Quando um funcionário da aduana decide, muito provavelmente de forma aleatória — como deve ser — parar a mala de um ajudante de ministro de Minas e Energia do desgoverno anterior, ele o faz amparado por uma das maiores conquistas do funcionalismo público: a estabilidade. Não é impunidade, como tantas vezes se tenta vender. Já os itens encontrados dentro da mala do tal ajudante não apenas eram suspeitos, como continuam sendo, visto que o episódio ainda não foi devidamente esclarecido.
A razão de trazer este tema para a crônica não é apenas por tê-lo comentado no chat do portal do José, mas porque fui abordado por um passageiro em uma linha urbana de São Paulo, horas antes. Um senhor, pouco mais novo que eu, estava indignado com o ministro Gilmar Mendes, por ele ter “brindado” o Supremo com a decisão de limitar à PGR a prerrogativa de processar ministros.
Precisei, primeiro, estimular outras indignações, para depois lembrar que, desde a Constituição, apenas o Ministério Público pode processar alguém. E, no caso de ministros do STF, há prerrogativa de função: só a PGR pode processá-los.
A conversa, como era de se esperar, saiu da seara jurídica — onde tenho pouca intimidade — e avançou para questões políticas: desemprego, aumento dos rendimentos salariais, a isenção do Imposto de Renda para quem ganha até R$ 5.000,00. Entre os destaques positivos, surgiram também os dissabores.
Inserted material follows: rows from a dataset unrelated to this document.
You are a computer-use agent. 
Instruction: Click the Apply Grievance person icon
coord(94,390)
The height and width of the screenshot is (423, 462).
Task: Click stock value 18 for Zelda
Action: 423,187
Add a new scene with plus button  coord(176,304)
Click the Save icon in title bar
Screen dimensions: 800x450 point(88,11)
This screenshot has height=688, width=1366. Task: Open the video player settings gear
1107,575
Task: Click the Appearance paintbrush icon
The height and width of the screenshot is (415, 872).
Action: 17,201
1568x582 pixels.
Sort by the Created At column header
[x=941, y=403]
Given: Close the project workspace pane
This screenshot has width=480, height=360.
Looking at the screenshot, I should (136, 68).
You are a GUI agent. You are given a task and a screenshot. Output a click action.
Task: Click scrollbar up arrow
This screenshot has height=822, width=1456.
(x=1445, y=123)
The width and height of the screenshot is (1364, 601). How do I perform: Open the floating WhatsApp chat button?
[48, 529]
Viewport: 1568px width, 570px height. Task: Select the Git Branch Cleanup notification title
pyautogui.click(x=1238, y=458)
Entre eles, a composição do Congresso, fruto dos votos de uma população que sofre a nefasta influência de lideranças religiosas. Estas, ao cobrarem dízimo, deveriam ser processadas por estelionato — e quem paga, condenado por ingenuidade. Minha indignação com esse ponto é simples: não há no Novo Testamento qualquer versículo que legitime tal cobrança. O único registro está em Isaías, no Velho Testamento, justamente aquilo que, segundo a Bíblia, Cristo teria vindo superar.
Essa prática é responsável por uma das mais completas formas de cegueira ideológica, pois naturaliza a exploração. E, entre essas naturalizações, estão também os profissionais da mídia — ou “mérdia”, como muitos dizem — que, assim como as lideranças religiosas, cumprem papel danoso na formação da percepção social.
É preciso, claro, zelar pela independência dos juízes, para que julguem com isenção. Mas julgar com isenção exige que expliquem posicionamentos incompatíveis com a função pública. Entre eles, não se pode admitir que um juiz proíba um apenado de comparecer ao velório de um irmão, sobretudo depois de ter validado uma decisão inconstitucional: a prisão em segunda instância. Foi essa decisão que, lá na ponta, abriu caminho para a eleição do inominável — o mesmo desgoverno cujo ajudante teve a mala revistada na inspeção aduaneira.
Eis aqui algumas distâncias entre estabilidade — que não é impunidade — e ações suspeitas, para dizer o mínimo.